NARPO: Rewarding service?

The National Association of Retired Police Officers (NARPO) is over 90 years old and represents the views of retired police officers of all ranks from forces within England and Wales.

We currently have in excess of 85,000 members many of whom are concerned at the changing nature of British Policing following the effective imposition of wholesale changes not only to the terms and conditions of officers but more importantly to the Governance and ultimately the role of sworn police officers in the overall delivery of the policing function.   The reduction in the numbers of officers and the consequential earlier than expected retirement for many also has consequences into retirement.

NARPO is well aware that there are retired police officers still working in policing and the security industry and they have every right to do so. This is not the full extent of the range of occupations followed by former officers but it is a significant employment opportunity for many.

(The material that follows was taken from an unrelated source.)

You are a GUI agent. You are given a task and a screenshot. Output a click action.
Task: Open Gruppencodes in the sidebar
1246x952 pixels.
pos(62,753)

At a time when many officers have been forced to retire yet the service and private sector is desperate for their skills, it is strange that many, including some politicians, appear keen to restrict employment opportunities for retired police officers. This is particularly hard to understand at a time when Governments are asking older people to be active and work longer as they threaten both to increase the age before which state pension becomes payable and decrease or means test pensioner benefits.

It must surely be a restrictive employment practice to deny retiring police officers opportunities in any industry but particularly in areas where their skill and expertise are valued. That must include policing and the security industry. 

After all, those who wish to work in the Police and in many other occupations are likely to have to go through a rigorous selection procedure and many will be using specific skills and experience attained during their time in the police, which would be difficult to find in the more general public.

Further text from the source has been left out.